→ Given data
┏━━
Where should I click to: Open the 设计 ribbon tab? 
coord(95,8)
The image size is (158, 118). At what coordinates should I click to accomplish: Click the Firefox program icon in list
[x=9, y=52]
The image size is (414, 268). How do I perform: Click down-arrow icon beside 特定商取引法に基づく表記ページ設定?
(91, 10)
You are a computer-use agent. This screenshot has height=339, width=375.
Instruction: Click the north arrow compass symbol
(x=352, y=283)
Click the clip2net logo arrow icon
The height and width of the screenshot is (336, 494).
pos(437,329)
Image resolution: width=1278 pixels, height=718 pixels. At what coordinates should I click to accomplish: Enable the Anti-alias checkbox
┗━━
→ What the task asks
Lines from the one with "Instruction: Click the" through the last line above must be printed exactly; no other line is to appear.

→ Response
Instruction: Click the north arrow compass symbol
(x=352, y=283)
Click the clip2net logo arrow icon
The height and width of the screenshot is (336, 494).
pos(437,329)
Image resolution: width=1278 pixels, height=718 pixels. At what coordinates should I click to accomplish: Enable the Anti-alias checkbox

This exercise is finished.